- **Objective 1**
List the three traditional positions of the Catholic Church about gays and lesbians that the passage about Father McNeill says he refuted.

- **Page text**

▼

Father McNeill entered the Jesuit order in 1948. He served in the infantry in World War II, and his ordeal as a prisoner of war in Germany taught him what it was like to be the object of both hatred and compassion. This experience brought the young John McNeill even closer to taking religious orders. After the war, he began his studies at Fordham University and went on to become both a Jesuit and a psychotherapist.
In 1976, Father McNeill's seminal work The Church And The Homosexual was published. It was a groundbreaking book in which he methodically and scrupulously refuted three traditional positions taken by the Catholic Church about gays and lesbians: that God intended all human beings to be heterosexual; that homosexuality was a "deviation" and therefore a "sin"; and, if a homosexual was not able to change his or her sexual orientation through prayer or rigorous counseling, they must live totally celibate and loveless lives.

▲

- **Objective 2**
Convert the lines of the records below into a numbered list, starting at the line that contains "Task: Launch Dev-C++ from the taskbar" and ending at the line that contains "Action: (188, 117)". Omit blank lines and leave the pictures out.

- **Records**
▼

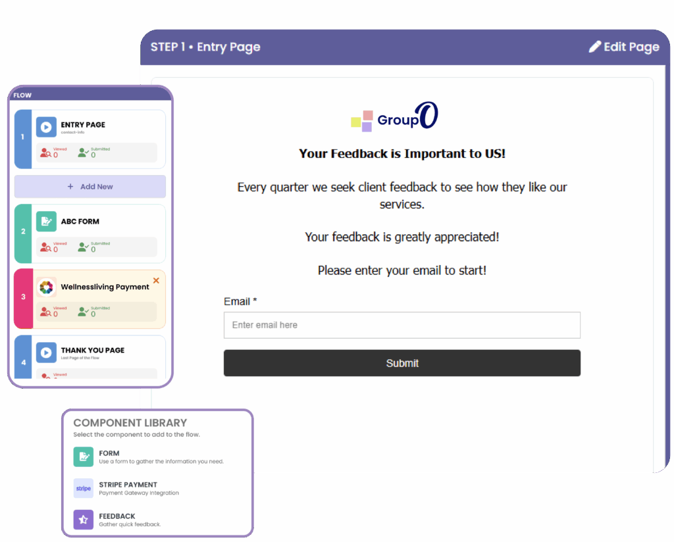Choose STRIPE PAYMENT label in Component Library
The width and height of the screenshot is (674, 542).
tap(128, 485)
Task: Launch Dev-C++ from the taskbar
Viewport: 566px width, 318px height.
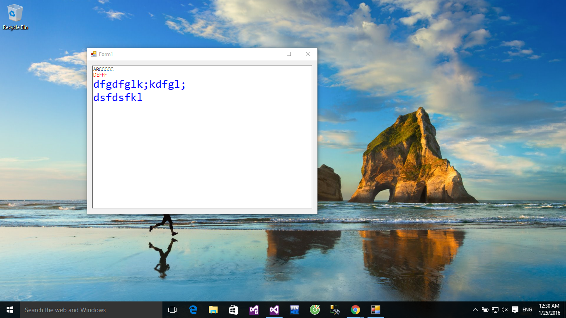Action: click(295, 310)
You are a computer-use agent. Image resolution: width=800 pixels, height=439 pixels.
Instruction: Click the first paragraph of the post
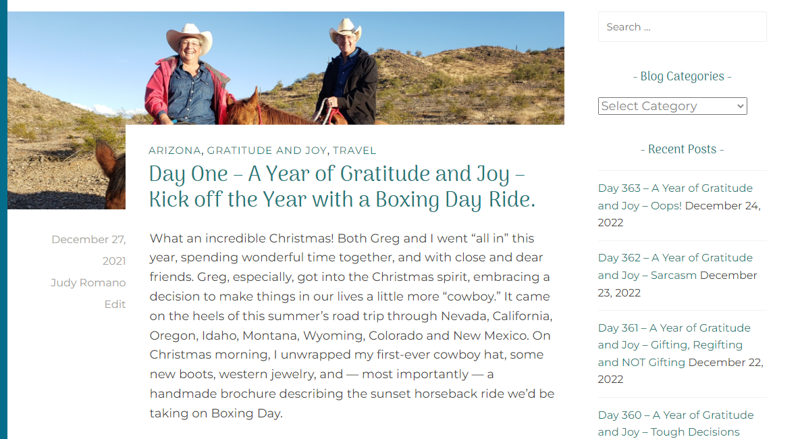coord(351,326)
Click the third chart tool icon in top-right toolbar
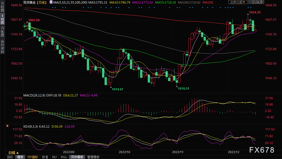282x159 pixels. point(259,2)
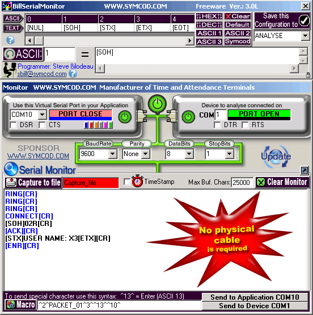Viewport: 313px width, 315px height.
Task: Toggle the COM1 device port power button
Action: (188, 117)
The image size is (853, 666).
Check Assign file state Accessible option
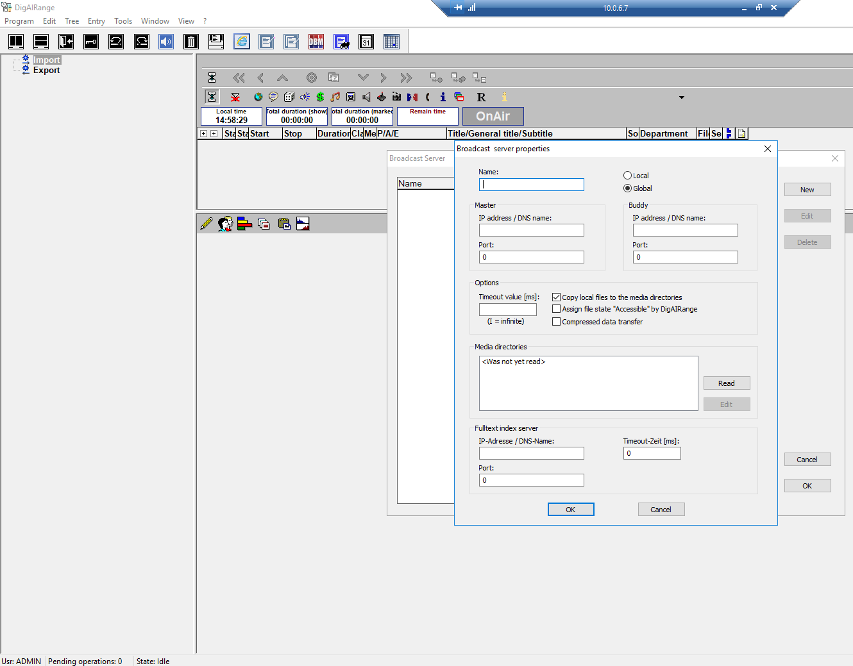556,309

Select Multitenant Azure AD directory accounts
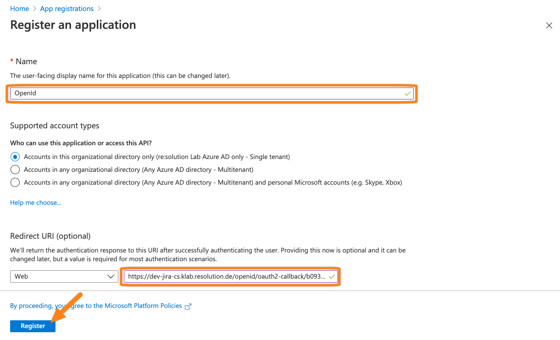coord(15,169)
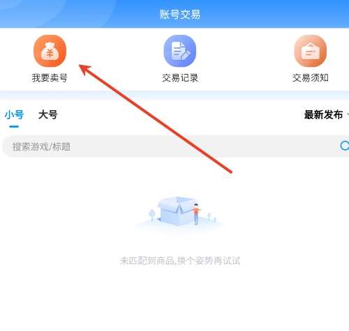Tap the 交易记录 text label
Image resolution: width=349 pixels, height=331 pixels.
click(x=180, y=78)
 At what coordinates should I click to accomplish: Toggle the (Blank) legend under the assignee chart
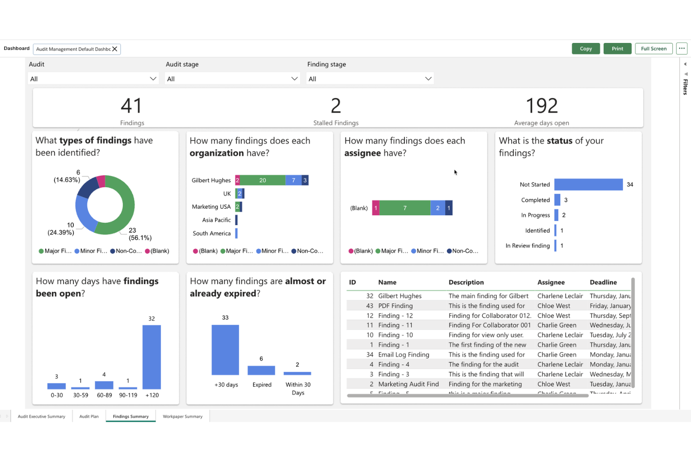[x=360, y=251]
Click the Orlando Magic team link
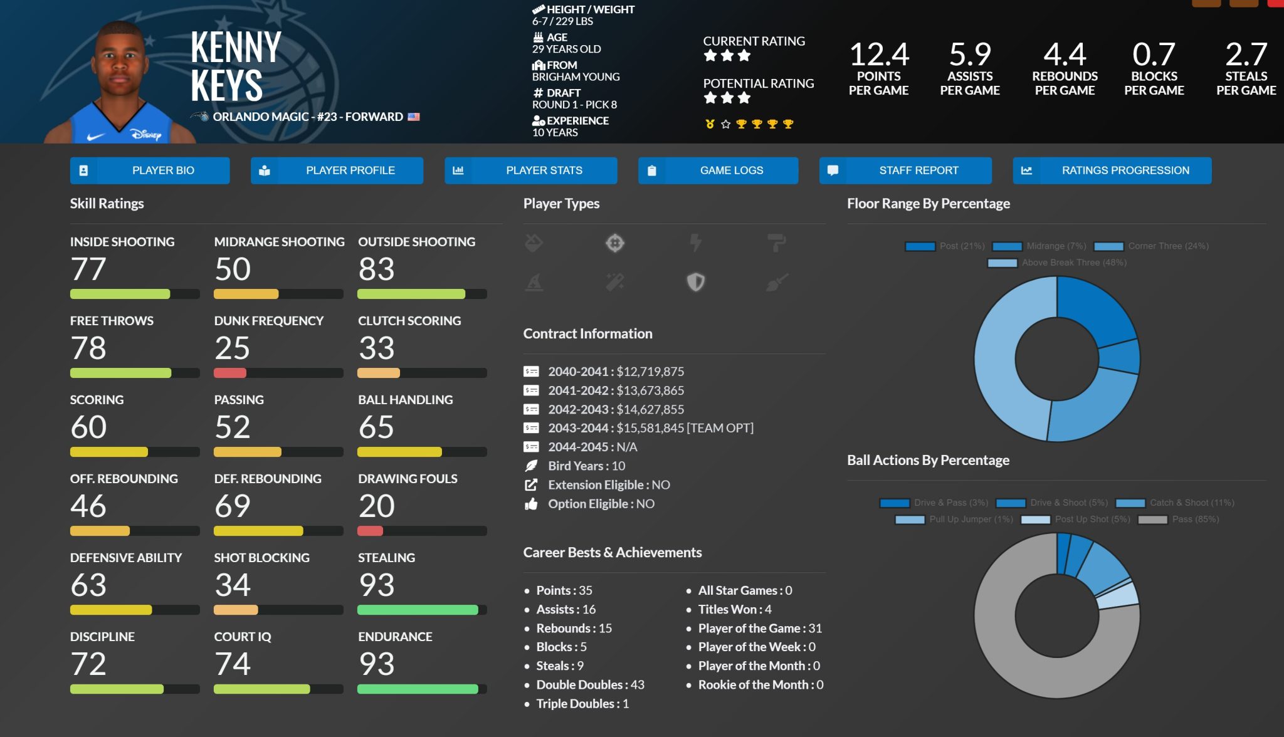 [x=260, y=117]
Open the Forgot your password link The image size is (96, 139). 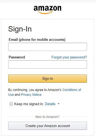[69, 57]
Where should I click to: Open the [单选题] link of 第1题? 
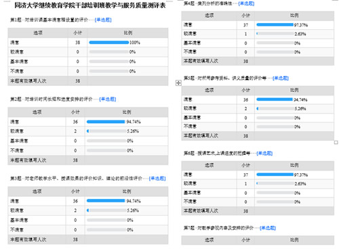103,20
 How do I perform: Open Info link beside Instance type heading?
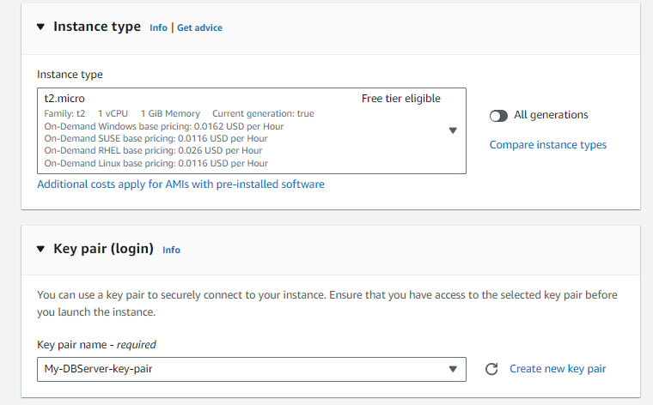158,27
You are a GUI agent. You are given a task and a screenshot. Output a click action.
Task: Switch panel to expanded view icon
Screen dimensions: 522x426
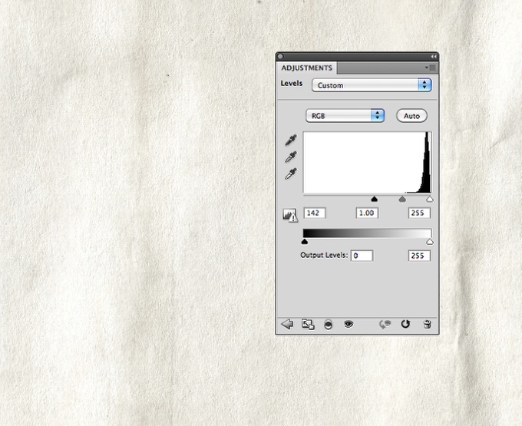tap(308, 325)
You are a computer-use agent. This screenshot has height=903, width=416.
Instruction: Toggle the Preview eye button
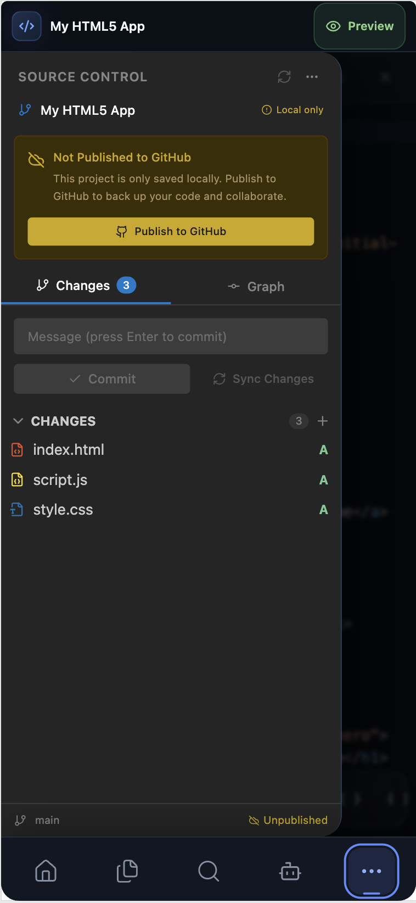point(359,26)
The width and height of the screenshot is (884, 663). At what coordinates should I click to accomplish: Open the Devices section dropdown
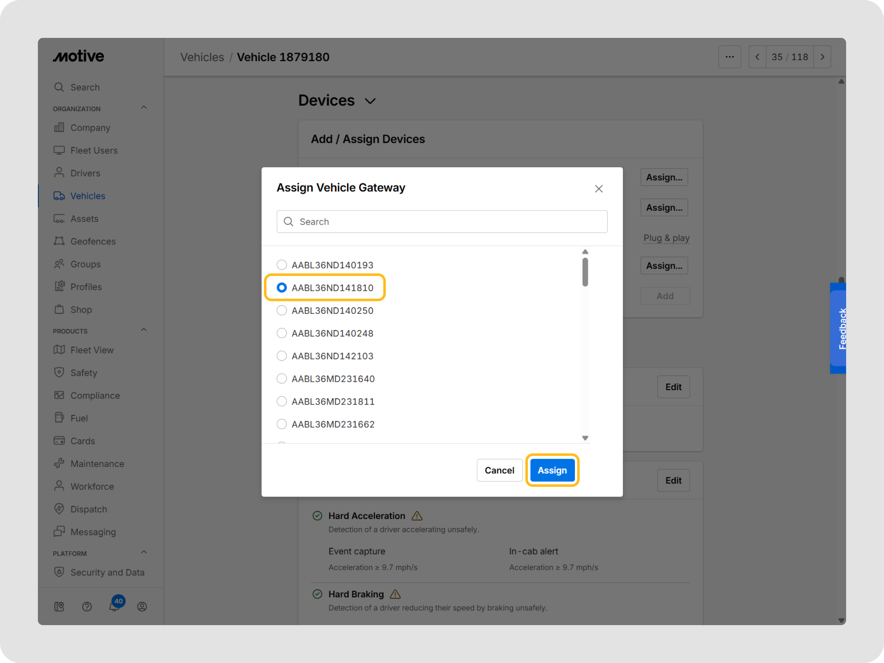(370, 101)
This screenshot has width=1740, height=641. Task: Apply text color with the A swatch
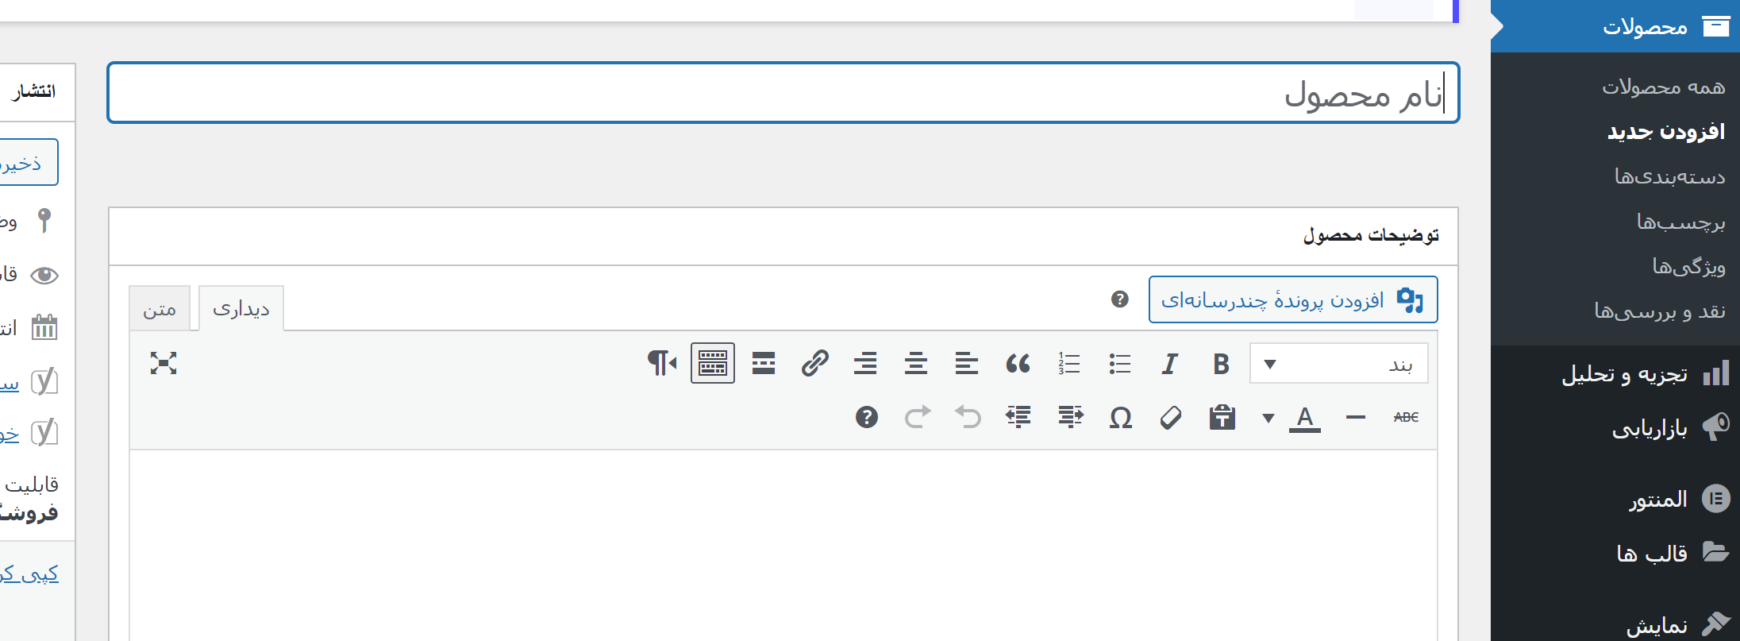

▲

- **Exercise solution 1**
- that God intended all human beings to be heterosexual
- that homosexuality was a "deviation" and therefore a "sin"
- that if a homosexual was not able to change his or her sexual orientation through prayer or rigorous counseling, they must live totally celibate and loveless lives

- **Exercise solution 2**
1. Task: Launch Dev-C++ from the taskbar
2. Viewport: 566px width, 318px height.
3. Action: click(295, 310)
4. You are a computer-use agent. Image resolution: width=800 pixels, height=439 pixels.
5. Instruction: Click the first paragraph of the post
6. coord(351,326)
7. Click the third chart tool icon in top-right toolbar
8. 282x159 pixels. point(259,2)
9. Viewport: 313px width, 315px height.
10. Task: Toggle the COM1 device port power button
11. Action: (188, 117)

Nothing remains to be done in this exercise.